▶ _Data provided_:
______________________________

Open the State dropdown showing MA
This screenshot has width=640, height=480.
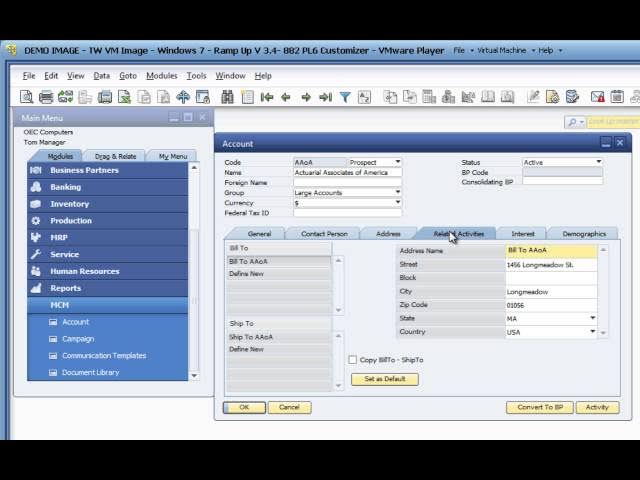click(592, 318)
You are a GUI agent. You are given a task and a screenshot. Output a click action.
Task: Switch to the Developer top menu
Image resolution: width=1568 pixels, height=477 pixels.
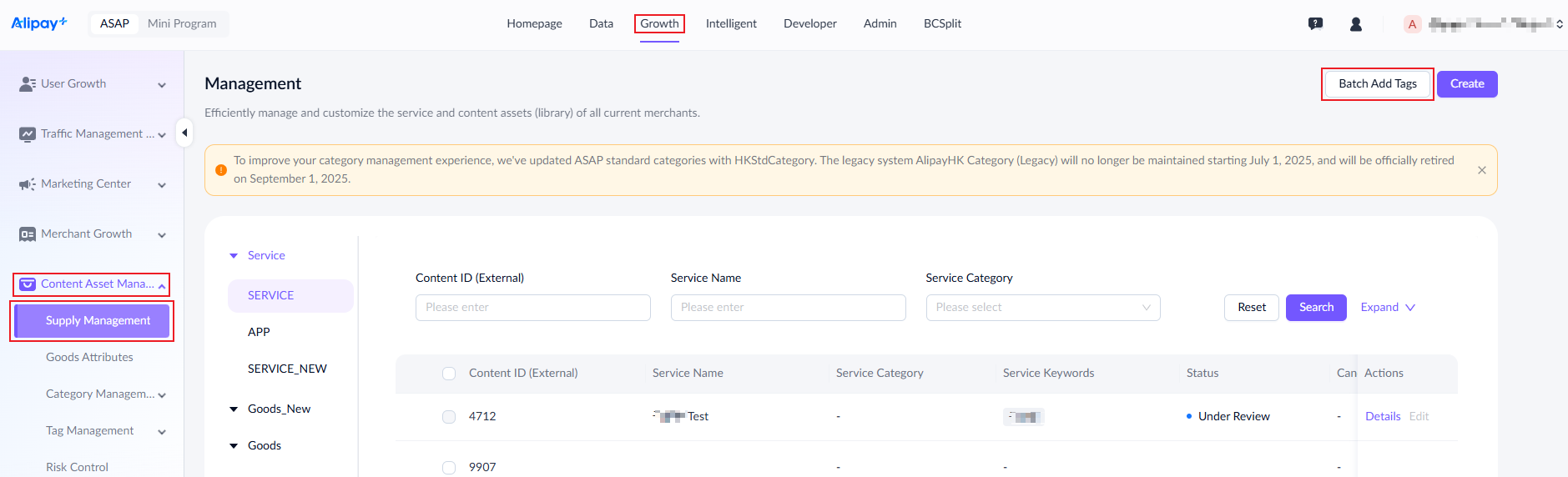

______________________________

Set down all of the entries exactly. Leave the pictures out.

Open the State dropdown showing MA
This screenshot has width=640, height=480.
click(592, 318)
You are a GUI agent. You are given a task and a screenshot. Output a click action.
Task: Switch to the Developer top menu
Image resolution: width=1568 pixels, height=477 pixels.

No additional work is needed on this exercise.